» Task prompt: All that is wanted is a word-for-word copy of the data from its first line to the line containing "St. George Illawarra", both included.

>>>>>

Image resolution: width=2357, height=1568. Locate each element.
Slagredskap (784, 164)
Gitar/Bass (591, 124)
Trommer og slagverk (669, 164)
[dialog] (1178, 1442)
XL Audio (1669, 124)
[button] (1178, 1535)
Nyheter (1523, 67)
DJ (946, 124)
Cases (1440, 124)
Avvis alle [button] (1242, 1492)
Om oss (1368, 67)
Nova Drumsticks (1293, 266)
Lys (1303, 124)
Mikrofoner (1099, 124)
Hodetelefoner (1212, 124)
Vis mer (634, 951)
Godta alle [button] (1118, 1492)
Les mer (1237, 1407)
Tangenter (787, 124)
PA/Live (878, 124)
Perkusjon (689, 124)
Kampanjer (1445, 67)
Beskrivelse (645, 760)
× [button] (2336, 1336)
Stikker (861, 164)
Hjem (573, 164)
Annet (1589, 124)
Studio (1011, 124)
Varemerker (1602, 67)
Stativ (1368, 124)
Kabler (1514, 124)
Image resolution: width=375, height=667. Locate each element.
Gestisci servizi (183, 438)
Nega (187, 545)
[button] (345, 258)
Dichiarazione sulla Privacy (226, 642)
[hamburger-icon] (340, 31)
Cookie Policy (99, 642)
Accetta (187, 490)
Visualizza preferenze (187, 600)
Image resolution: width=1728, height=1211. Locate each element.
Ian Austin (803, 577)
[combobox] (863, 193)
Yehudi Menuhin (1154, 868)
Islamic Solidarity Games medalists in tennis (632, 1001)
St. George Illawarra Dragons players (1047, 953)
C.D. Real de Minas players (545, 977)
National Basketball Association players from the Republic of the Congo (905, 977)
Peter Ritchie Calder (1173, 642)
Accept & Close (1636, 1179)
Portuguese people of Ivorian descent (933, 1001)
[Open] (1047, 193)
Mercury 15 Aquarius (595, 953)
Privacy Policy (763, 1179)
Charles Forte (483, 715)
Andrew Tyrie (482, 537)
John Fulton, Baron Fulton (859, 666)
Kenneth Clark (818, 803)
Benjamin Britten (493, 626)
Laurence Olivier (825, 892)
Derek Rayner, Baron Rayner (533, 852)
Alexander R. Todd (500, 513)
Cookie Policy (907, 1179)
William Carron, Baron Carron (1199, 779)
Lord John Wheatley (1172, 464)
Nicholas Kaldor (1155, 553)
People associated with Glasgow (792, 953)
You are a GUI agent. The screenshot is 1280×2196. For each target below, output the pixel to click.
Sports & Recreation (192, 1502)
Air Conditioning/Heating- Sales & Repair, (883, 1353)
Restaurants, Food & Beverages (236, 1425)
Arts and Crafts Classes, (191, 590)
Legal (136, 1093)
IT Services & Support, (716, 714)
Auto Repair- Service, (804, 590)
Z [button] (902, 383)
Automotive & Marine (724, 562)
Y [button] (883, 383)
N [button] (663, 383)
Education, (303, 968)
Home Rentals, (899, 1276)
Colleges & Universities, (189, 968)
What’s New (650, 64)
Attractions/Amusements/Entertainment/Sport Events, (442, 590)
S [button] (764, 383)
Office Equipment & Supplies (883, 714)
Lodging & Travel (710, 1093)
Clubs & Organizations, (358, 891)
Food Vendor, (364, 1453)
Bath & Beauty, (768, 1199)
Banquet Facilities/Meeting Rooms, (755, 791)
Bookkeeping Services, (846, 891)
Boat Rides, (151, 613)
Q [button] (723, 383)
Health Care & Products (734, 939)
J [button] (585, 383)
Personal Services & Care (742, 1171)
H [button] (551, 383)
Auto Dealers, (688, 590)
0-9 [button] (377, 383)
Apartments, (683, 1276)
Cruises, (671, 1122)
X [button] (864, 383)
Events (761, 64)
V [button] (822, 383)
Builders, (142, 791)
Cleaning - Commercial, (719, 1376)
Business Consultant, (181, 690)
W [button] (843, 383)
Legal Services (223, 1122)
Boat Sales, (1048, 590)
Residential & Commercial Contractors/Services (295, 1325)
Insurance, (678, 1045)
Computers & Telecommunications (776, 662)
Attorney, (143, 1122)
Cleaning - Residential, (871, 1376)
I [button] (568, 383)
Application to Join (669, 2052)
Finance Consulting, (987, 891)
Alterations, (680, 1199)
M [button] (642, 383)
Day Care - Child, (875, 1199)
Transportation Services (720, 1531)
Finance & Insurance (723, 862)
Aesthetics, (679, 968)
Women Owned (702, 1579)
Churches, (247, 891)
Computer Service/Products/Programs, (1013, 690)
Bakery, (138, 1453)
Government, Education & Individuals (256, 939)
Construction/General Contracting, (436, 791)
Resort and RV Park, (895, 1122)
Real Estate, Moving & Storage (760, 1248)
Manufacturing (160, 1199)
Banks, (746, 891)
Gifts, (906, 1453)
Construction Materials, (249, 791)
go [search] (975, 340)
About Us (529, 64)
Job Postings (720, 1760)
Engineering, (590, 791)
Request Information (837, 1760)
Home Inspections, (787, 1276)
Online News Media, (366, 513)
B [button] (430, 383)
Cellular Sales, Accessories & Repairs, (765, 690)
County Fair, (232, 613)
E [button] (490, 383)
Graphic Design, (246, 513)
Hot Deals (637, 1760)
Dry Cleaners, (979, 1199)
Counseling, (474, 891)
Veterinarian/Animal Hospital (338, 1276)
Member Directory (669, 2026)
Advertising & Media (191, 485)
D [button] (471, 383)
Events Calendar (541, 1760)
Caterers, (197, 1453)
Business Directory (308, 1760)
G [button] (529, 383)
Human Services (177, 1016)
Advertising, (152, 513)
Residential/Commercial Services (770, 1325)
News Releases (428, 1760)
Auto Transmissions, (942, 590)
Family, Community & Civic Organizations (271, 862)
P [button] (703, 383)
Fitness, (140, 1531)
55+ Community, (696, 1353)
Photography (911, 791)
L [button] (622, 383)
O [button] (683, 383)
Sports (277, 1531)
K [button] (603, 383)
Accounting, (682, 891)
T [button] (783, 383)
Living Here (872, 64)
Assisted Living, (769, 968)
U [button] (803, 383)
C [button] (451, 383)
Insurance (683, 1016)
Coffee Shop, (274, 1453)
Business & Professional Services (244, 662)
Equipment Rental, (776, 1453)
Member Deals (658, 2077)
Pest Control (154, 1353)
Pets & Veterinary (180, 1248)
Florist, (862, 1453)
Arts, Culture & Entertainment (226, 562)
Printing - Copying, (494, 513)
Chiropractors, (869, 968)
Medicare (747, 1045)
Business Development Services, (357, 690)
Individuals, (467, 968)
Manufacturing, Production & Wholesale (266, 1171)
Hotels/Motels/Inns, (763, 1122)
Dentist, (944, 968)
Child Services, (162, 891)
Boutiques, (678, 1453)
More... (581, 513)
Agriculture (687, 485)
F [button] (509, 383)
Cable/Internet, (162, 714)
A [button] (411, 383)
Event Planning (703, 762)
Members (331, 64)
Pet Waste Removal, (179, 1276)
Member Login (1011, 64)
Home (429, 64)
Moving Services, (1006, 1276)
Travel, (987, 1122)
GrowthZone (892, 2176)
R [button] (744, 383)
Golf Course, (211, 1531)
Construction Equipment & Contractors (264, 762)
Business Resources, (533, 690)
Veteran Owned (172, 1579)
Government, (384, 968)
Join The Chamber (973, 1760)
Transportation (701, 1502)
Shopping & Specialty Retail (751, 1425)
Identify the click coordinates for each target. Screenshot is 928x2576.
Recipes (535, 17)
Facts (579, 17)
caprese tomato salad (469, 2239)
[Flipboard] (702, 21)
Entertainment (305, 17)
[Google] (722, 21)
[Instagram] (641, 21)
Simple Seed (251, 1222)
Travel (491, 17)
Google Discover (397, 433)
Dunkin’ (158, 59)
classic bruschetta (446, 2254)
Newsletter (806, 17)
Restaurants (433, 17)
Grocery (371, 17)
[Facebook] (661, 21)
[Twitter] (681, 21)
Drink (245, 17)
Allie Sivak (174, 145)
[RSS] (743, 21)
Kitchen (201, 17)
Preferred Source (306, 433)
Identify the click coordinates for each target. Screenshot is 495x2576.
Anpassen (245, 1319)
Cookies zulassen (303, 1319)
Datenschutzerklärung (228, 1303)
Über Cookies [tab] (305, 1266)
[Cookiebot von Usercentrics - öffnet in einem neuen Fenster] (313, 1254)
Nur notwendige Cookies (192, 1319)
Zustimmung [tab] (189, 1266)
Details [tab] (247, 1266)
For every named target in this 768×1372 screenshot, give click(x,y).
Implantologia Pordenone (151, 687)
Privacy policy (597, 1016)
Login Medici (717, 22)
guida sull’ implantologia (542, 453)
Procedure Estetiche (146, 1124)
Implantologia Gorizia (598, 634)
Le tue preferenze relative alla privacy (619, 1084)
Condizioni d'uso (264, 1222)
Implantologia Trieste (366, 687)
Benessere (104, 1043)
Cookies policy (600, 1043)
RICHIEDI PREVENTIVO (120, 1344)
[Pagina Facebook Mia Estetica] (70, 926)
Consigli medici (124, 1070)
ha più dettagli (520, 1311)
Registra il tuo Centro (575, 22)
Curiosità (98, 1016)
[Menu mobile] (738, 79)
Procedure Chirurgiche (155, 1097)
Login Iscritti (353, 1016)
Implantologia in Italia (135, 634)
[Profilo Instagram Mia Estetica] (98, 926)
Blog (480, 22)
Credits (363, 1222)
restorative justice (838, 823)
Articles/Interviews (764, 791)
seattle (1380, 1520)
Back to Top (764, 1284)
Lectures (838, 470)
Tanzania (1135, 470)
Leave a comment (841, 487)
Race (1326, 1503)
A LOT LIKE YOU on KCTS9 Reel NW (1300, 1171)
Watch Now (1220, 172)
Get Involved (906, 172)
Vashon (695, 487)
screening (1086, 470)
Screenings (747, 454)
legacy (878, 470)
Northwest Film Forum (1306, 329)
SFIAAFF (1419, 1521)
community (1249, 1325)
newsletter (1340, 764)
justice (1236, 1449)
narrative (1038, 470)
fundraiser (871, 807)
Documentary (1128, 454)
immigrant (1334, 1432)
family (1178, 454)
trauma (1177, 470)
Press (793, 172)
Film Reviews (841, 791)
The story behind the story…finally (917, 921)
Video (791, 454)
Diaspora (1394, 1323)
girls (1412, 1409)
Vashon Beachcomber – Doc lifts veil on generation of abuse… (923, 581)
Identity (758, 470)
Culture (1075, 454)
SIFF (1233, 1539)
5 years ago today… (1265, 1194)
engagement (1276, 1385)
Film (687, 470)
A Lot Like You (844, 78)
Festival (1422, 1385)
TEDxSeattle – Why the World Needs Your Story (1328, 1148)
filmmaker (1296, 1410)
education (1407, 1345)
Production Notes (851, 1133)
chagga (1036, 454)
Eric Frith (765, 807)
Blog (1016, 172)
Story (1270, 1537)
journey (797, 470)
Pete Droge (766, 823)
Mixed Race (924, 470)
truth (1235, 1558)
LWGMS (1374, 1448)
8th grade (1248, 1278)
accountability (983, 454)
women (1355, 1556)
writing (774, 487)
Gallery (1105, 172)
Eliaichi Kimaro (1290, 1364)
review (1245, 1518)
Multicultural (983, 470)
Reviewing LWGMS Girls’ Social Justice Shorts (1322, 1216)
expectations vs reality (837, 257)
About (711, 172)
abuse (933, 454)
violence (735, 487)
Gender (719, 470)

<<<<<

» Task result:
Image resolution: width=2357, height=1568. Locate each element.
Slagredskap (784, 164)
Gitar/Bass (591, 124)
Trommer og slagverk (669, 164)
[dialog] (1178, 1442)
XL Audio (1669, 124)
[button] (1178, 1535)
Nyheter (1523, 67)
DJ (946, 124)
Cases (1440, 124)
Avvis alle [button] (1242, 1492)
Om oss (1368, 67)
Nova Drumsticks (1293, 266)
Lys (1303, 124)
Mikrofoner (1099, 124)
Hodetelefoner (1212, 124)
Vis mer (634, 951)
Godta alle [button] (1118, 1492)
Les mer (1237, 1407)
Tangenter (787, 124)
PA/Live (878, 124)
Perkusjon (689, 124)
Kampanjer (1445, 67)
Beskrivelse (645, 760)
× [button] (2336, 1336)
Stikker (861, 164)
Hjem (573, 164)
Annet (1589, 124)
Studio (1011, 124)
Varemerker (1602, 67)
Stativ (1368, 124)
Kabler (1514, 124)
Image resolution: width=375, height=667. Locate each element.
Gestisci servizi (183, 438)
Nega (187, 545)
[button] (345, 258)
Dichiarazione sulla Privacy (226, 642)
[hamburger-icon] (340, 31)
Cookie Policy (99, 642)
Accetta (187, 490)
Visualizza preferenze (187, 600)
Image resolution: width=1728, height=1211. Locate each element.
Ian Austin (803, 577)
[combobox] (863, 193)
Yehudi Menuhin (1154, 868)
Islamic Solidarity Games medalists in tennis (632, 1001)
St. George Illawarra Dragons players (1047, 953)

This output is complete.